Aber innerhalb dieses Kreises, welch eine bunte Landschaft, welch
schönes Gemälde! Wie abwechselnd Thal und Berg, Wälder, Fluren und
Flüsse! Welche Menge von Höfen, Dörfern und Städten, die allenthalben,
bald mehr bald minder versteckt, mit ihren Türmen und schimmernden
Dächern und Zinnen einen ungemein heitern Anblick gewähren. Ganz
nahe, dem Anscheine nach nur einen Steinwurf weit, liegt am nördlichen
Fuße des Berges die Stadt Gmünd. Eben so nahe, nur auf des Berges
südlicher Seite, breitet sich in einem fruchtbaren Thale das schöne
Städtchen Göppingen aus. Das frohe Gefühl, in das den Beschauer die
lebendige Gegenwart versetzt, wird getrübt bei dem Anblick so vieler in
Trümmern liegender Bergschlösser, die sich rings über die Thäler erheben
und wie Diener und Vasallen um den sie alle überragenden Hohenstaufen
herumstehen. Rechberg, Staufeneck, Helfenstein, Namsberg, Scharfeneck,
Berneck, Drachenstein waren ehemals die Sitze blühender Geschlechter,
deren Andenken sogar zum Teil nun verweht ist.

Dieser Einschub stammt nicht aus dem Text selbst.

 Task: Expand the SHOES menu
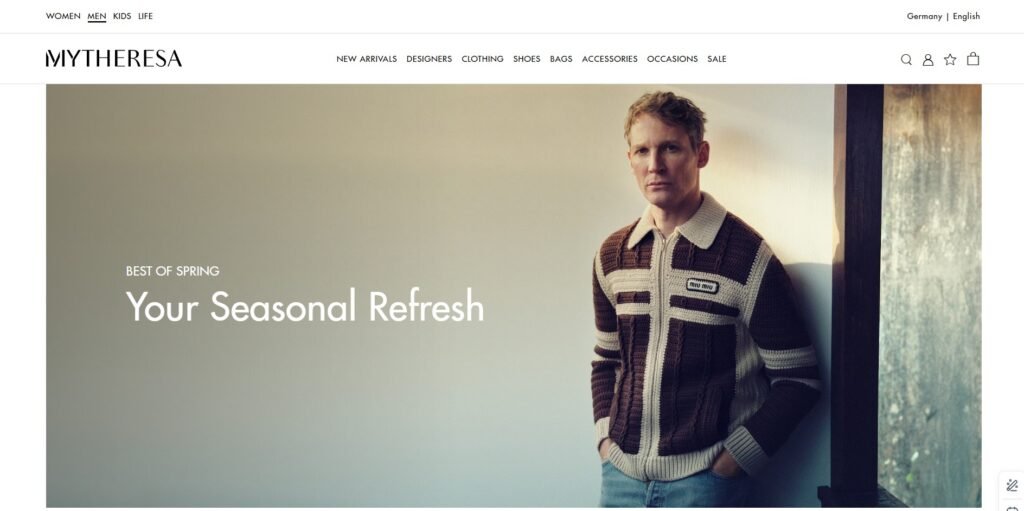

Noch mehr drängt sich der Gedanke an die Vergänglichkeit aller-
menschlichen Größe dem Geiste auf, wenn man die nächsten Umgebungen
betrachtet; denn von dem Stammhause der Hohenstaufen ist, bis auf ein
kleines Stück Blauer, auch die letzte Spur verschwunden, und mit Gras
und Disteln ist der Schutt überwachsen. Einsame Ziegen weiden
an den steilen Wänden des Berges, und halbnackte Hirtenknaben tummeln
sich auf der luftigen Höhe, wo einst der mächtige Friedrich der Rot¬
bart seine Jugend verlebte. — Im Bauernkriege von 1525 wurde von
dem Schlosse verbrannt, was verbrennlich war. Die sieben Fuß dicke
Ringmauer, zwei feste Türme, der Buben- und Mannsturm genannt, und
die Thore blieben stehen und standen noch 1588. Seit jener Zeit wurden
die Steine von den benachbarten Bauern geholt, die Türme niedergerissen,
der Brunnen verschüttet.
Am südlichen Abhange des Berges liegt das Dorf Hohenstaufen.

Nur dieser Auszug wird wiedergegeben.